- _Exercise directions_: Repeat every line of the listing below exactly, minus the pictures.

- _Information given_:
┏━━

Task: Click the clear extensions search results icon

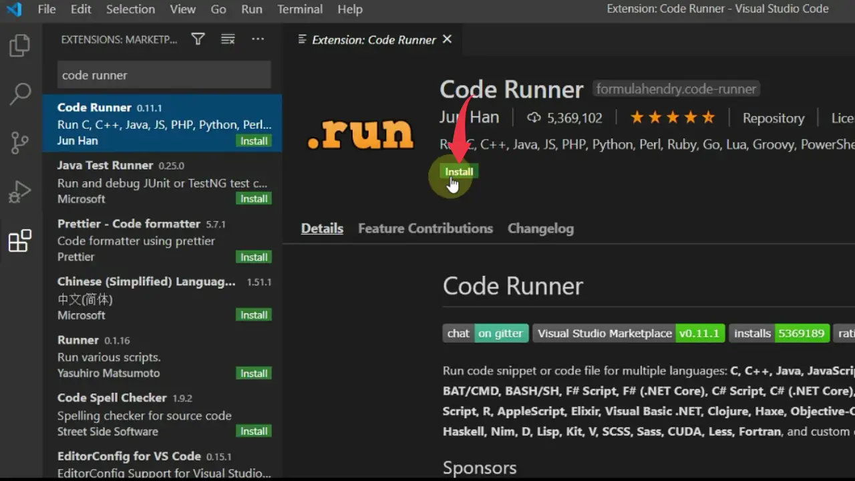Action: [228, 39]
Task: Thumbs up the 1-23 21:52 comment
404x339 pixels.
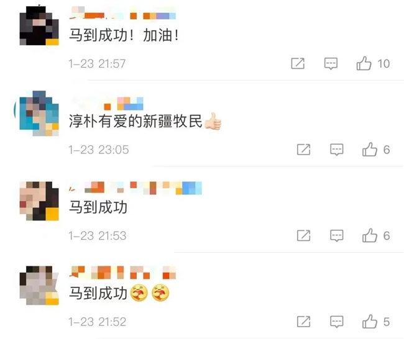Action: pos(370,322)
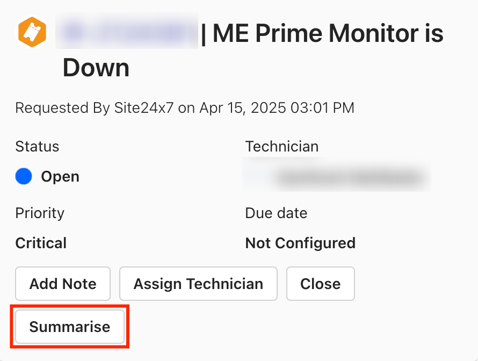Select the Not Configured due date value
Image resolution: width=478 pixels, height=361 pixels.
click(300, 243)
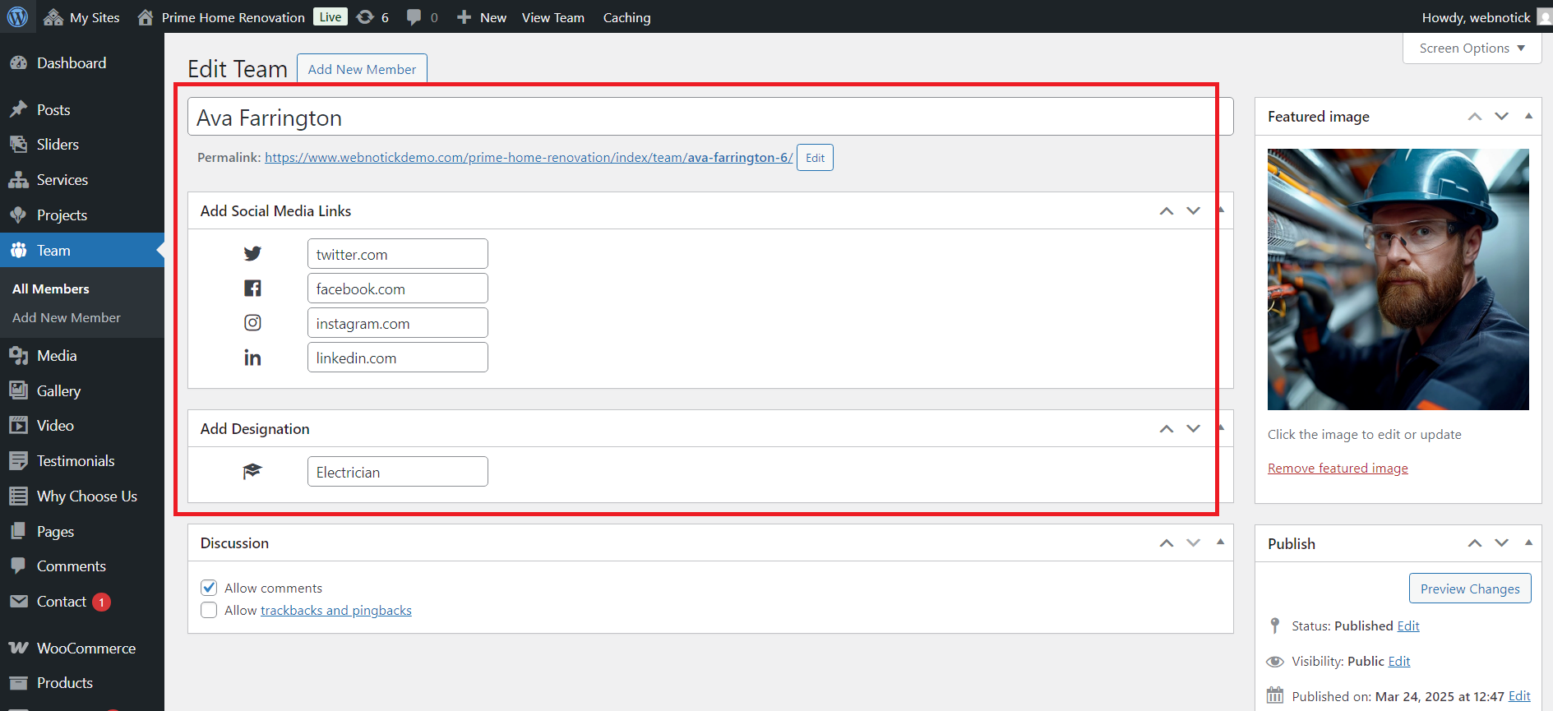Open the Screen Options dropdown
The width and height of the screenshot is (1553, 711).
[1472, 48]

┗━━

- _Problem solution_:
Task: Click the clear extensions search results icon

Action: [228, 39]
Task: Thumbs up the 1-23 21:52 comment
404x339 pixels.
Action: pos(370,322)
Select the Not Configured due date value
Image resolution: width=478 pixels, height=361 pixels.
click(300, 243)
Open the Screen Options dropdown
The width and height of the screenshot is (1553, 711).
[1472, 48]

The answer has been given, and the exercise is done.